Using Programming, Remodeling to Attract Younger Residents into CCRCs

As the average age of independent living residents trends upward, some providers are searching for ways to reposition communities to attract younger residents, and renovating properties or introducing programming that incorporates the outside community are some ways to do so.

At Gold Medallion, a continuing care retirement community (CCRC) in Tulsa, Okla., the median age in independent living has risen about three to four years, estimates company president Diane Hambric.

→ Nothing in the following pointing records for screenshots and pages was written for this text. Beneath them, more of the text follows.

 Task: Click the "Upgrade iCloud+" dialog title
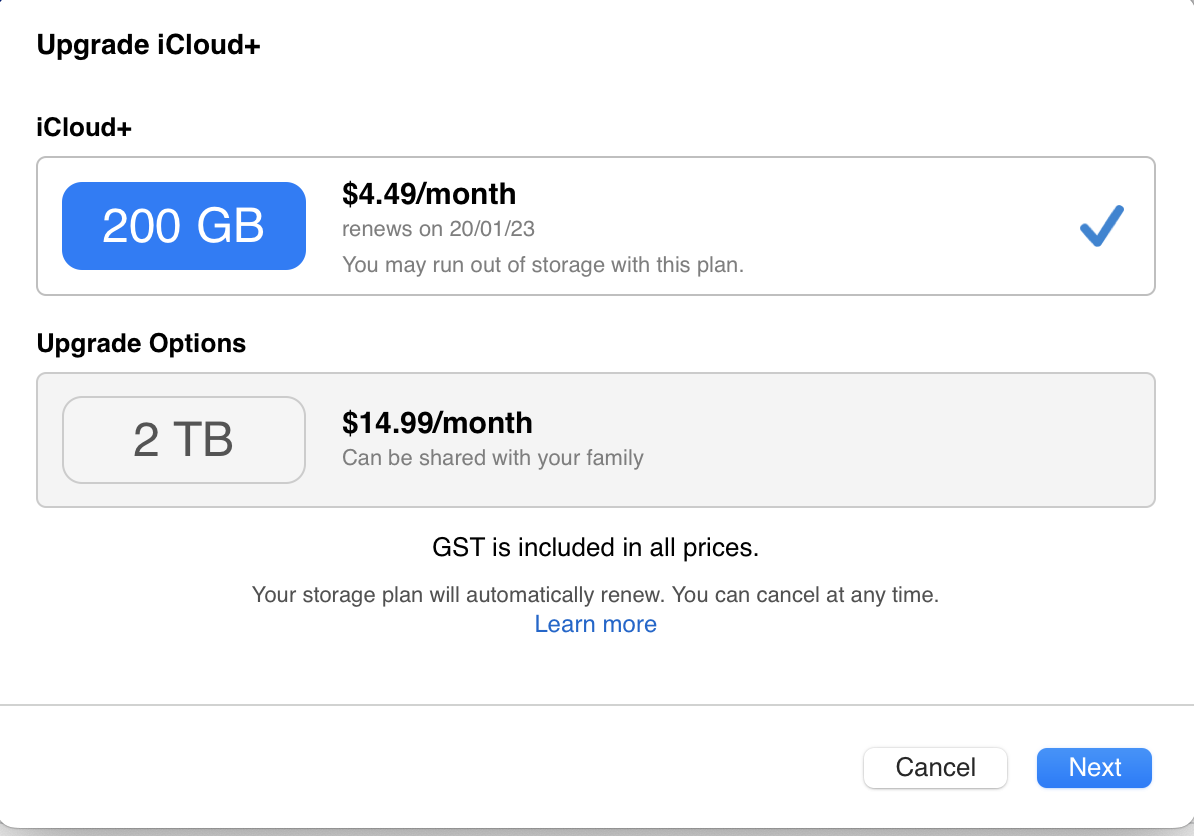pyautogui.click(x=148, y=45)
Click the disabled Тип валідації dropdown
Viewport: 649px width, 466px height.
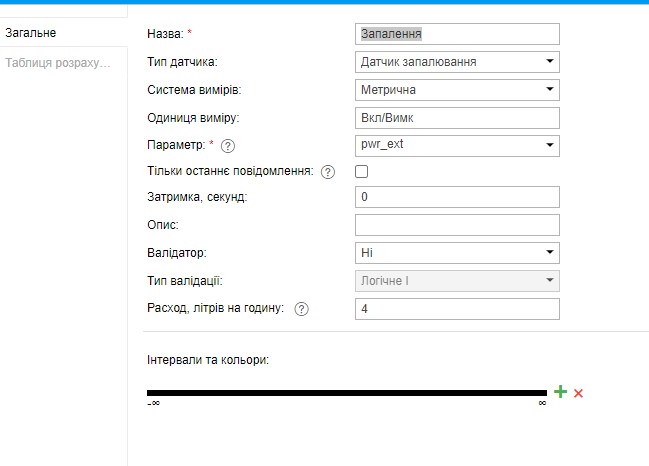(457, 281)
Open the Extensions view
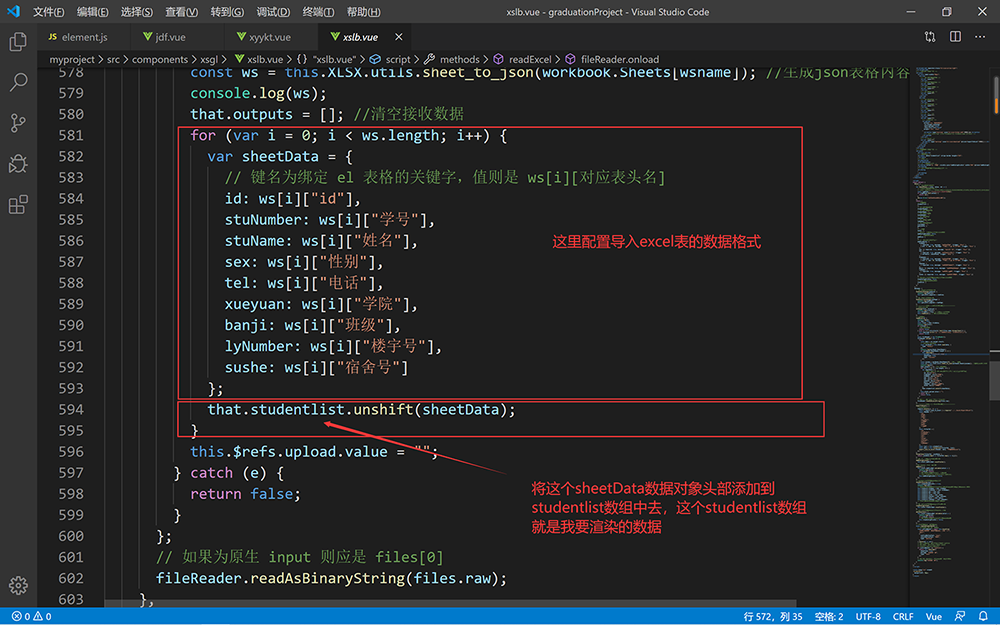 click(x=17, y=203)
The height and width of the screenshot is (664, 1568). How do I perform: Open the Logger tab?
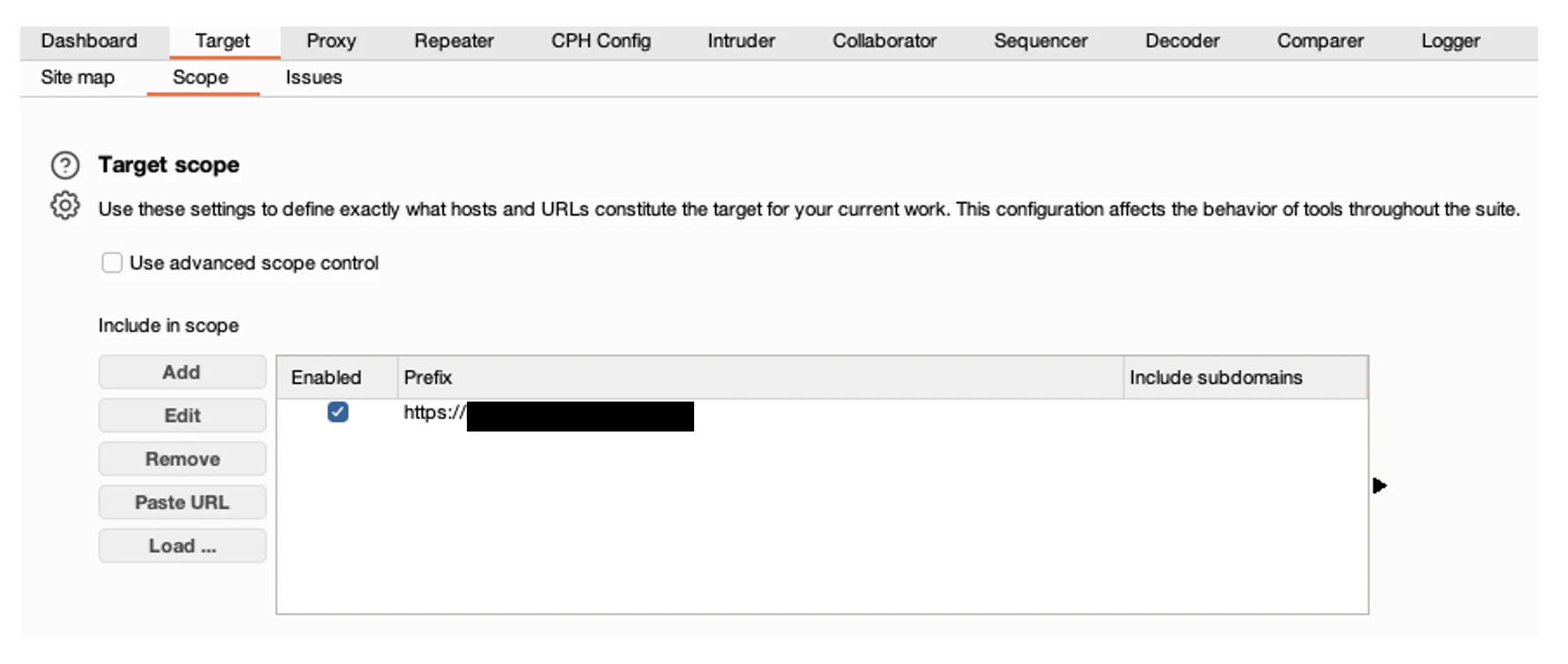point(1450,41)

Each year, the community holds a “Mighty 90s” party for its independent living residents, Hambric says. At the last party, she says she walked into the party room—and it was full. “We had 30, 35 residents in Broadmoor, our retirement community, that were 90+,” she says. “And I thought, in order for us to remain viable, we need to get that age younger so we can have our residents live longer in independent living before traveling through the continuum of care.”


Adding programming 

That prompted Hambric and her team to look into developing something similar to a senior center, offering education, wellness, and exercise classes, along with guest lectures—the sorts of activities that regularly take place at senior centers, but not necessarily at retirement communities, she says. Gold Medallion hired someone whose responsibility it is to manage community relations and organize classes and wellness opportunities for the independent living community.

“We’re trying to bring the outside community inside,” she says. “We’re trying to solicit and endear ourselves to those seniors who are still living at home, doing their own thing.”


The hope is that after a while, when “outside” residents become comfortable in Gold Medallion’s senior living environment, they eventually move in. “It’s a forward-thinking proposition; it might take a couple of years before we see a younger incoming population,” Hambric says.

Similar to Gold Medallion, Greystone Communities also believes in establishing a program coordinator who does nothing but organize wellness events. When someone moves into a Greystone community, the program coordinator will work with them for the first 60 days to establish a wellness routine.

Another focus is to facilitate interactions for community residents and those living in the surrounding area. At some communities, this could be coordinating volunteer opportunities allowing residents to tutor children at local schools, mentor neighborhood children, or coach recreational and youth sports.

Adjusting or adding services

It’s also important to adjust services to what younger residents might want.

“There’s an overarching message that the younger the person is, the more they want self-directed care,” says Brian Schiff, senior vice president at Greystone Communities. “We have to establish more programming that allows residents to choose what they want. Some of that involves pricing, while another thing is unbundling services.”

When considering a move into independent living, some people might be looking solely at real estate, he says, and not be interested in meals or housekeeping and healthcare services. At one Greystone community that began offering a select-services plan, the average age of a move-in shifted down to an average 72, from 78.

“It’s been very effective in getting the younger people and the couples,” Schiff says. “We ask, How can we dimensionalize their experience? It’s not like there’s one golden arrow, but we’re trying a lot of things across pricing, programming, and services.”

Greystone is also adding barbershops to communities in addition to beauty salons. “If you’re going to attract younger people, you have to attract younger men,” he says. 

Some communities are putting in office spaces with shared receptionists so resident can continue to work without having to go off-campus. Other campuses are getting dog parks or playgrounds for children.

Repositioning through remodeling & renovating

Remodeling is another way to reposition a community, and the Gold Medallion community recently underwent a $600,000 remodel. “We rethought all of our common spaces to make it more user-friendly and more available for audiences gathering for lectures or other educational classes,” says Hambric.

The remodeling was completed in early 2012, and since January, Hambric says her community has gotten 28 move-ins. For them, those numbers are “pretty unbelievable,” she says, adding that the renovations were “huge.”

Renovations, additions, and remodelings can do a lot to change a community’s atmosphere, says Don Lloyd, director of business development for general contractor Rushforth Construction, based in the Greater Seattle Area. 

Lloyd says he’s seeing a lot of demand for reconfigurations. His company is helping some West Coast providers effect overhauls by repositioning their communities, with some adding transitional care, putting in wellness centers, or doing something as simple as relocating an entrance from a property’s skilled nursing center to its activities room.

“We’re going in to a lot of older facilities and doing $2-3 million worth of renovations and reconfigurations to clean them up,” he says.

Another aspect for attracting younger residents has to do with apartment units themselves.

“We look at our physical plant, and what’s going to be attractive to them,” says Schiff. Bathrooms are often a large concern, he says. “The ability to have at least one-and-a-half baths, sometimes two, can help; they don’t share bathrooms well.”

Each community’s characteristics and resident mix are different, but there are a variety of ways to reposition a community, whether it’s through renovations and reconfigurations, or by adding a variety of classes and other types of programming that both interest residents and attract the community at large.

For Hambric, it’s been “a perfect storm,” and she adds that ultimately “Choice is important: residents want to have options.”